Fahmy menyebut, karakteristik PLTN berbeda dengan pembangkit EBT lain, seperti pembangkit listrik tenaga surya (PLTS) yang sifatnya intermitten.
"PLTN satu-satunya pembangkit listrik EBT yang masif dan bukan intermittent, seperti tenaga surya dan matahari, sehingga lebih tepat menggantikan PLTU," jelasnya.
Menteri Energi dan Sumber Daya Mineral (ESDM), Arifin Tasrif, sebelumnya mengatakan, penambahan pembangkit setelah 2030 tidak hanya berasal dari energi terbarukan, tetapi juga energi baru seperti nuklir.
Dia mengatakan, pemenuhan kebutuhan energi mulai 2035 akan didominasi variabel renewable energy berupa PLTS.
Tahun-tahun berikutnya diikuti pembangkit listrik tenaga bayu (PLTB) dan pembangkit listrik tenaga arus laut (PLTAL). PLTN akan masuk pada 2049 dan mencapai 35 gigawatt (GW) pada 2060.
"Hidrogen akan dimanfaatkan bertahap mulai 2031 dan masif di 2051, sedangkan pembangkit PLTN operasi 2049," ungkapnya, Kamis (17/2) lalu.
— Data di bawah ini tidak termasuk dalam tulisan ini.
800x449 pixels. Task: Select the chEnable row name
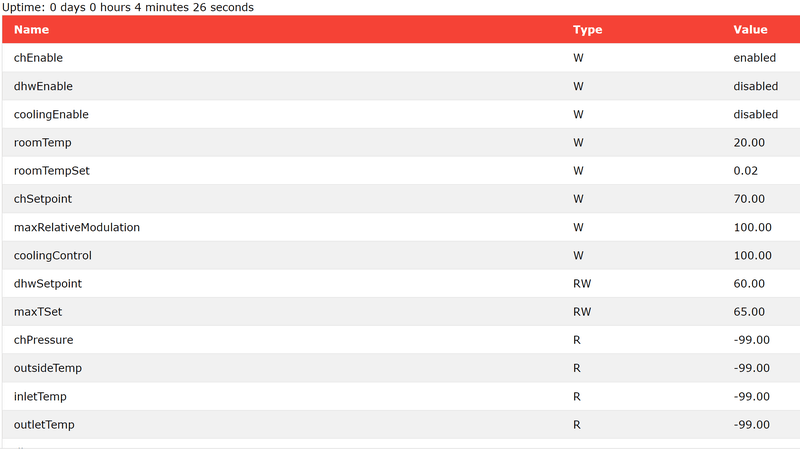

Sementara itu, Badan Tenaga Nuklir Nasional (BATAN) menyebut, mulai masuknya PLTN pada 2049 terlalu lama. Peneliti senior BATAN, Djarot Sulistio Wisnubroto, menyatakan, harus ada pembangkit pengganti yang setara jika PLTU akan berhenti beroperasi pada 2050.
"Kalau 2049 menjadi tahun pertama PLTN itu terlalu lama," paparnya kepada Alinea.id, Minggu (20/2).
Artinya, kata Djarot, harus ada pembangkit baseload berskala besar yang menggantikan keberadaan PLTU, dalam hal ini PLTN.
"Karena BATAN sudah lebih dari 40 tahun mempersiapkan, maka kapan saja pemerintah menyatakan go nuclear, maka kami siap," tegasnya.
Djarot memperkirakan, lokasi pertama pembangunan PLTN di Indonesia ada di Kalimantan Barat (Kalbar). Alasannya, dukungan masyarakat besar. Sesuai hasil jajak pendapat yang dilakukan pada 2019, lebih dari 87% masyarakat setempat mendukung proyek PLTN.
"Mereka tidak ingin impor listrik dari Malaysia dan daerahnya relatif stabil dari gempa dan tsunami," tandasnya.